As an example, tactics used in Ukraine such as computer hacking, subversion of global banking systems, currency manipulation, media disinformation, territorial coercion, foreign espionage and ‘Legal Warfare’ and loan-trapping are hybrid tactics already in use by China globally [33]. These actions reflect an understanding of the weaknesses of the societies, and by extension the militaries, of Western nations such as Australia’s, which are highly reliant on technology, resources and information. In Septemeber 2019, ASIO Chief Duncan Lewis, warned that Australia’s greatest existential threat today is not terrorism, but the growing every day interference of foreign espionage efforts against Australia[34]. Australia’s reinforcement of its historical position as the economic, governance and security leader to our closest neighbours, Papua New Guinea, Solomon Islands, Vanuatu, Fiji, Tonga and Samoa, is being matched by our unprecedented strengthening of our defence capabilities. If the aim of Australia’s new ‘Pacific Pivot’ is to maintain stability and deter potential threats in our near region, it is fitting then to assume that Army’s role is to train its forces to such an extent that our adversaries are convinced that they are likely to be tactically defeated if they choose to employ hybrid tactics against us. Exercises such as Hamel and Talisman Sabre are ideal opportunities for the Army to continue achieving this emerging strategic role, at the soldier-level upward, and in an alliance setting.

Conclusion

The potency that hybrid tactic’s have had globally, and on exercises such as Ex TS 19, indicate that there is a great myth that exists among many Western military thinkers who believe that by mastering the challenge of the 'worst case scenario' – that is all-out full scale conventional warfare with a peer enemy – we will then be able to manage the ‘lesser’ tasks of small scale, asymmetric and unconventional conflicts. This claim is false. Each type of military operation, be it conventional war, counter-insurgency or HADR, needs to be treated as its own worst case scenario, with its own independent potential to bankrupt, exhaust or militarily defeat a nation's will to fight. The changing global power balance may increasingly force Australia into conflicts we would normally have deemed too ambiguous, competitive or ‘dirty’, and with potentially less international support than we have grown accustomed to.
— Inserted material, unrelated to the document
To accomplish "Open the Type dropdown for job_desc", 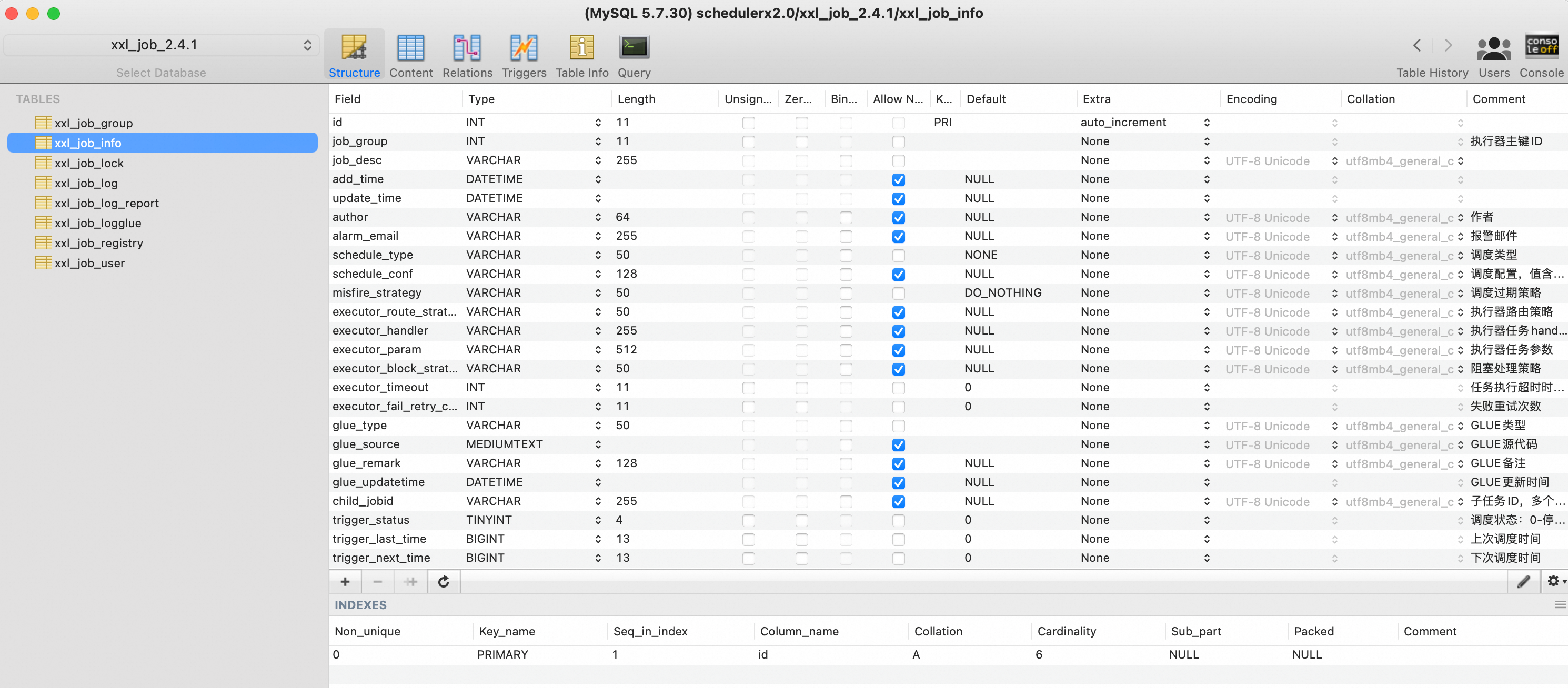I will coord(598,160).
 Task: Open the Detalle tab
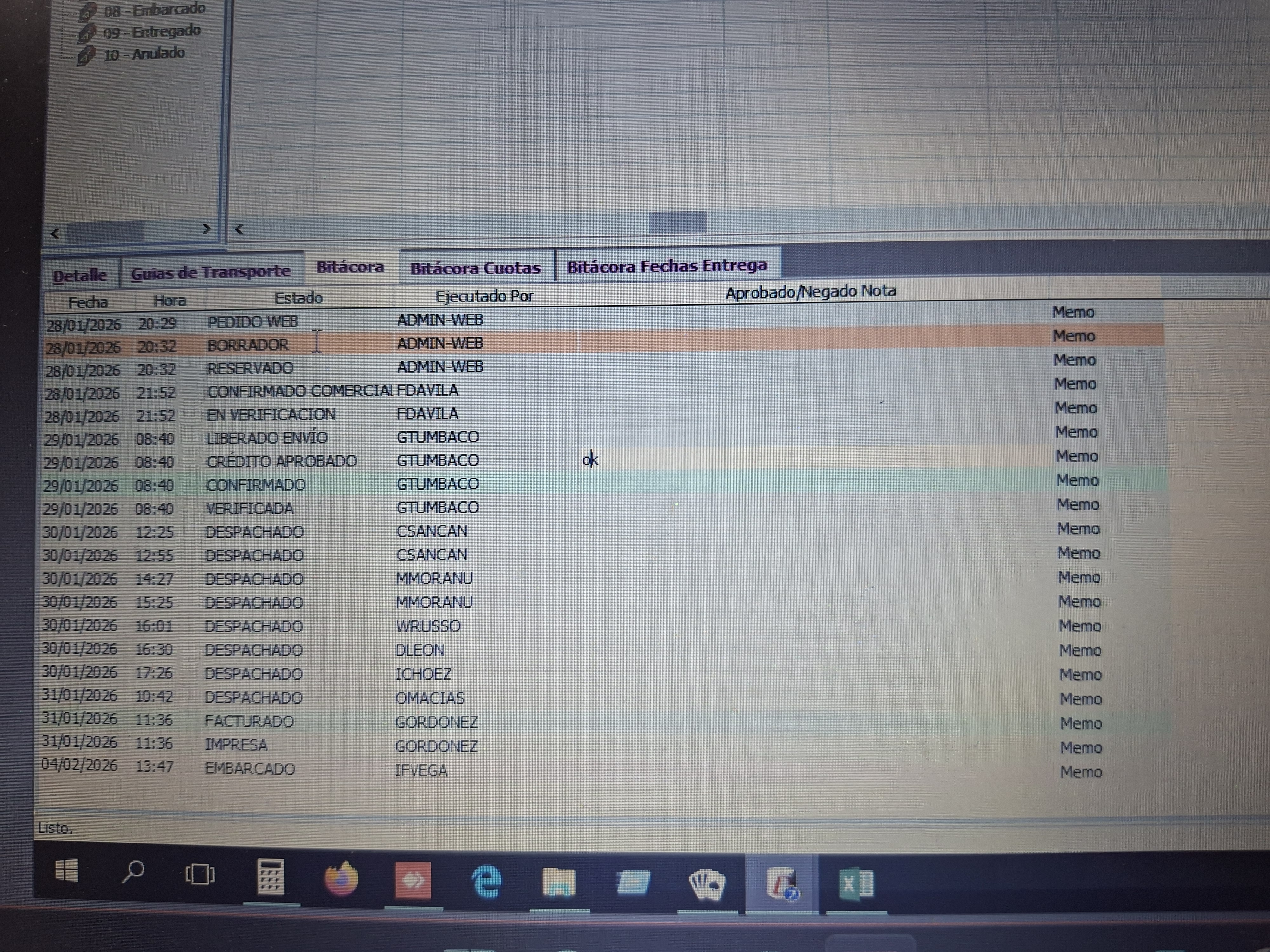click(80, 275)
Whilst DATE hybrid tactics are not new, their techniques and modes of employment are. This is something that can be incorporated into training, from Sect through to Coy level now, and up to Brigade level training as demonstrated by the 7th Brigade on Ex TS 19. Too often it is tempting to ignore this reality in our training for the sake of ease and simplicity, and our soldiers and junior commanders are left with a frustrating incoherence between the ‘watered down’ enemy we sometimes train against, and the potential adversaries that currently exist in the world. If ignored, we could end up possesses the most potent Army in Oceania without a single enemy against which it will be suitable to fight. Historically Australia has not been good at preparing for its next war, and often future wars take on a character that is different to what we envisaged in our training. However, what is certain is that Army will deploy again, and when it does it will have to engage in violent, callous and unforgiving close-combat against forces employing a mixture of high-tech, or more enduring low-tech methods, in ways that render our perceived strengths irrelevant. CTC and its COEFOR PL are organisations that are dedicated to supplementing Army’s Battlegroups and Combat Brigades to replicate the contemporary operating environment by providing the wicked hybrid dilemmas necessary to facilitate honest and unemotional self-assessment of our own capabilities. Victory will go to the Army whose junior leaders test their doctrine against lethal enemy tactics, adapt creatively, and at a faster rate than their adversary.